Yeah, you could do that.
mr womp womp wrote:
Alright I decided to give this a try for fun, I have a program that I think is 82 bytes? I haven't actually bothered to count all the bytes and just based it off the file size.
I'm pretty sure it gives the right results, taking into consideration leap years and the time of day.
Here's my solution (small size for spoiler)
getDate
sub(int(|E4(365+not(4fPart(Ans(1)/4)))⁻¹(sum(getTime{60²,60,1})/86400-dbd(|E2Ans(3)+Ans(2)+sub(Ans(1)-2|E3),81+sub(Ans(1


Nice submission! Your program runs fast and it works for all calculators! Nice work! And it's less than 100 bytes too!
I have a submission, not quite as nice as womp-womps, but still quite small, less than 2^7 bytes.


NoahK wrote:
:cumSum({0,31,0,0,~1,1,~1,1,0,~1,1,~1,1->L3
:28+not(fPart(4^^-1L1(1->L3(3
:86400->S
:sum({60^^2,60,1}L2)+S(L1(3)-1+cumSum(L3)(L1(2->D
:sub(iPart(|E4D/(Ssum(L3



----------- I retract this submission, as it seems it does not work... -----------
71 bytes, expects radian mode:
6!5!->B
getDate
startTmr+Bint(tanh^-1(sqrt(fPart(8^tan^-1(Ans(2->A
setDate(max(getDate),1,1
rand(5!
A/B-int(startTmr/B
sub(int(|E4Ans/int(366-fPart(4^^-1max(getDate

Last I checked this seemed to work and follow the rules. Have had it for about a week and haven't looked at it. Submitting it before I forget. (Merry Christmas, womp!)
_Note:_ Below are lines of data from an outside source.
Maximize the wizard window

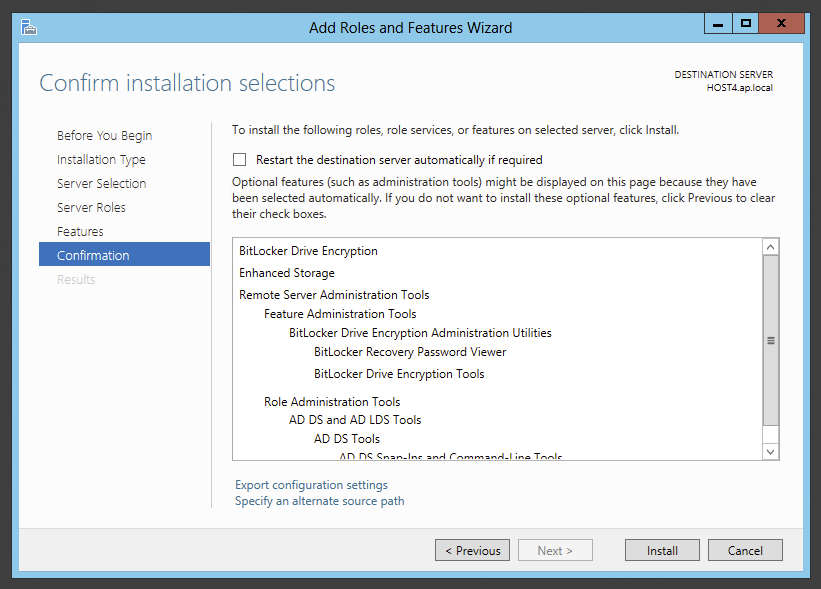click(746, 23)
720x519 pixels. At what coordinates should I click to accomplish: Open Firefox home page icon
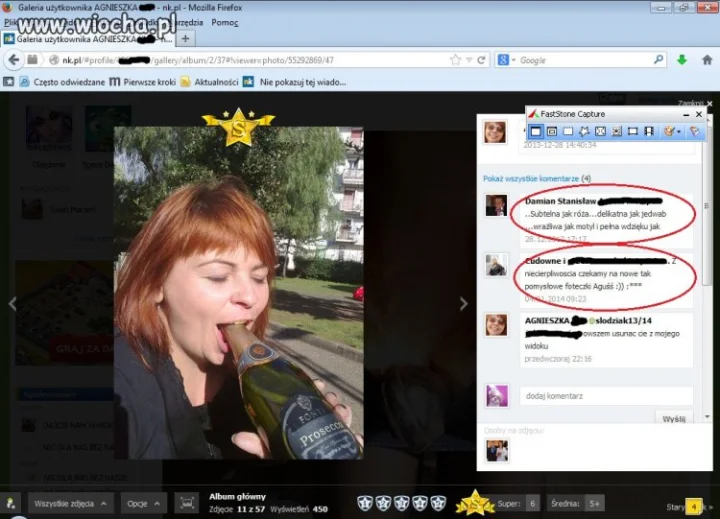707,60
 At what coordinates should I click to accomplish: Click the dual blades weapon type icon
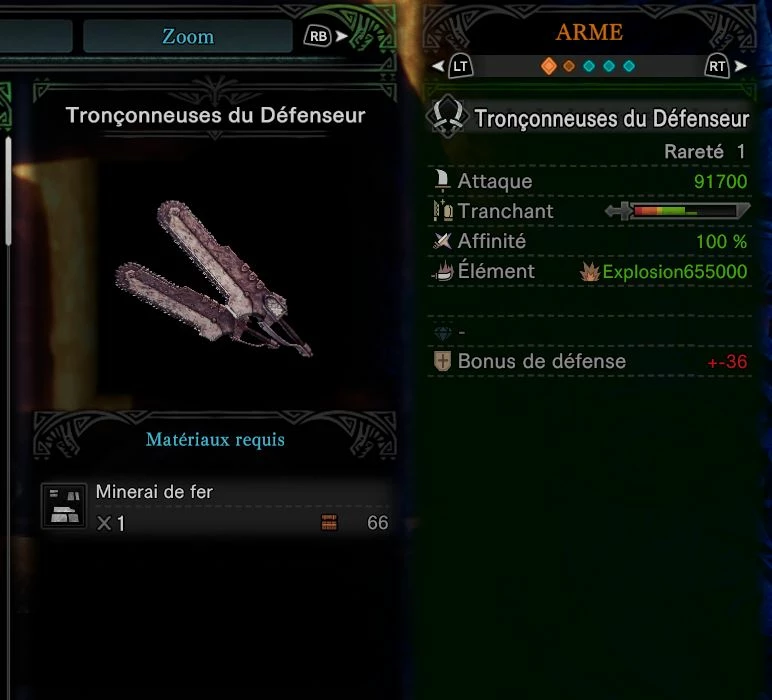tap(447, 117)
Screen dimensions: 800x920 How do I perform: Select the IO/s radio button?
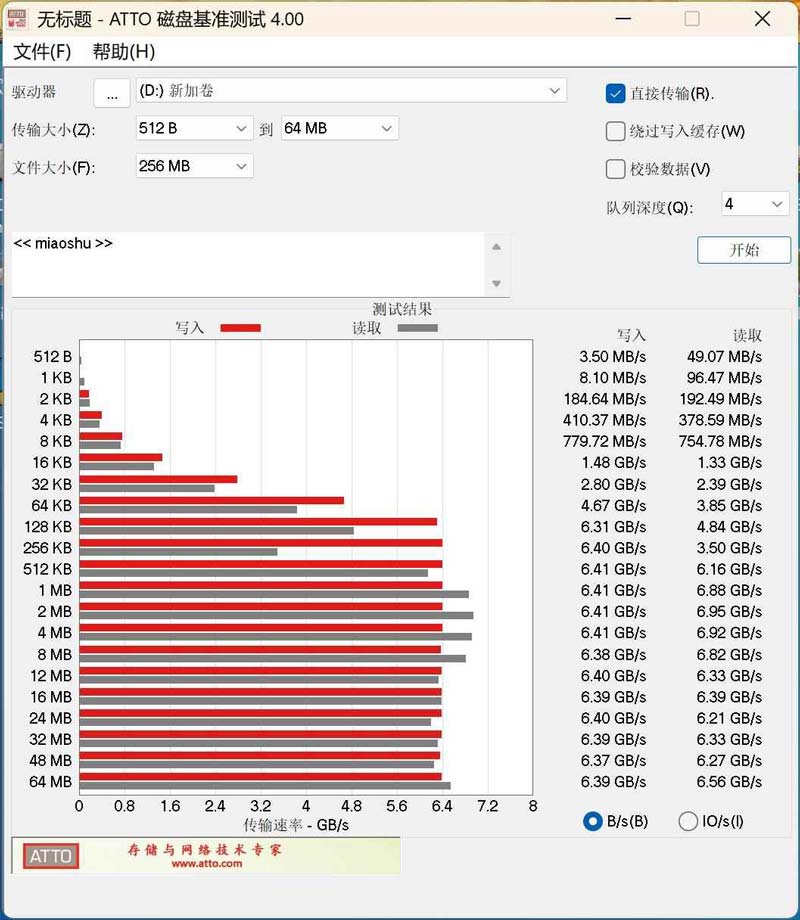click(x=688, y=821)
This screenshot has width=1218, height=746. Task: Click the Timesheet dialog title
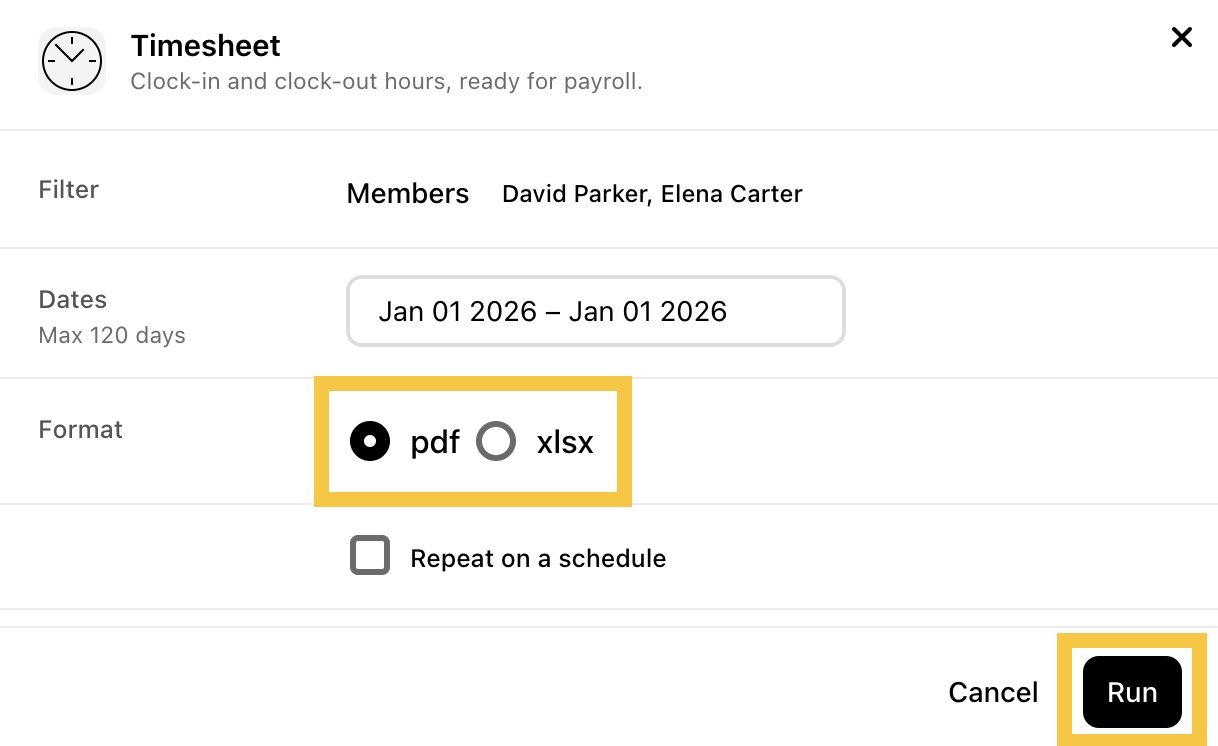(206, 46)
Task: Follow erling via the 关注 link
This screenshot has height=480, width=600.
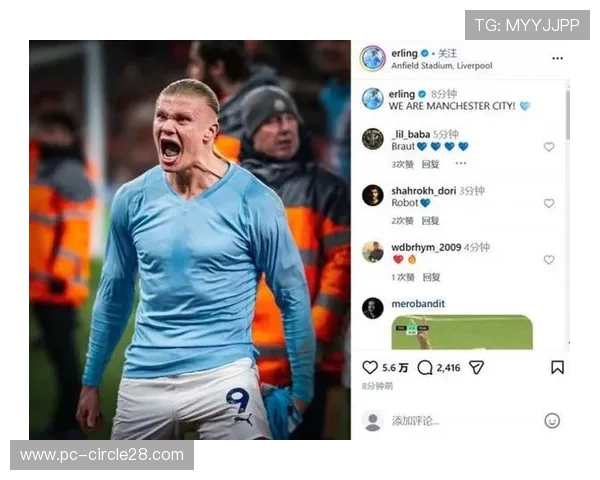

Edit: Fixed startTmr being dumb 54->71.
[spoiler]
Wait, so you can just cheese the challenge by just setting the calculator to a certain date, then hard-coding an answer? That's what I'm seeing with these setDate()s.
[/spoiler]
LogicalJoe wrote:
71 bytes, expects radian mode:
6!5!->B
getDate
startTmr+Bint(tanh^-1(sqrt(fPart(8^tan^-1(Ans(2->A
setDate(max(getDate),1,1
rand(5!
A/B-int(startTmr/B
sub(int(|E4Ans/int(366-fPart(4^^-1max(getDate

Last I checked this seemed to work and follow the rules. Have had it for about a week and haven't looked at it. Submitting it before I forget. (Merry Christmas, womp!)

Edit: Fixed startTmr being dumb 54->71.

This code is GREAT, not only is your approach really clever, but the way you deal with months is extremely impressive! Great job!

ShinyGardevoir wrote:
[spoiler]
Wait, so you can just cheese the challenge by just setting the calculator to a certain date, then hard-coding an answer? That's what I'm seeing with these setDate()s.
[/spoiler]

My 2nd entry does that, but its very cheesy and it should definitely not count as an actual entry. On the other hand, Logical's entry is not doing that at all.
Well, I'm not new to TI-BASIC. But combining the solutions so far, I have 44 bytes:


Code:

// seconds since start of year: checkTmr(5!6!int(365.25(Ans-1997
max(getDate
sub(int(25/6^^3/int(366-fPart(Ans/4))checkTmr(5!6!int(365.25(Ans-1997


Apparently there's some timer bug on some color OSs that causes LogicalJoe's solution to need an additional, costly correction. On 2.55MP this seems to not be needed.
lirtosiast wrote:
Well, I'm not new to TI-BASIC. But combining the solutions so far, I have 44 bytes:


Code:

// seconds since start of year: checkTmr(5!6!int(365.25(Ans-1997
max(getDate
sub(int(25/6^^3/int(366-fPart(Ans/4))checkTmr(5!6!int(365.25(Ans-1997


Apparently there's some timer bug on some color OSs that causes LogicalJoe's solution to need an additional, costly correction. On 2.55MP this seems to not be needed.

Logical's original 54 byte solution didn't account for the timer bug, which meant it didn't work on the CE, but it would work on 2.55MP. Any timer-based solution will be off on some models since the same commands just spit out different numbers on different OSs (2.55MP, early CE and M+ CE all give different values).
Looking more closely at the bug, on early CEs, the values returned are a whole number of days off, specifically, 31-(days in the specific month) off, so a date in february would be 3 days off, a date in april would be 1 day off and a date in january would give the correct answer (since it has 31 days). For rev M+, it looks like that bug is present, along with some more weirdness, I'm not exactly sure what the calculator is doing.
When creating my initial solution, I had also tried iterating on a timer-based solution and couldn't get it to output consistent values (on M+), which is why I went with a pure mathematical solution. That being said, 44 bytes is still very impressive!
How many submissions have been submitted since Dec 1, 2020? I hate to be that one guy, but the deadline has passed.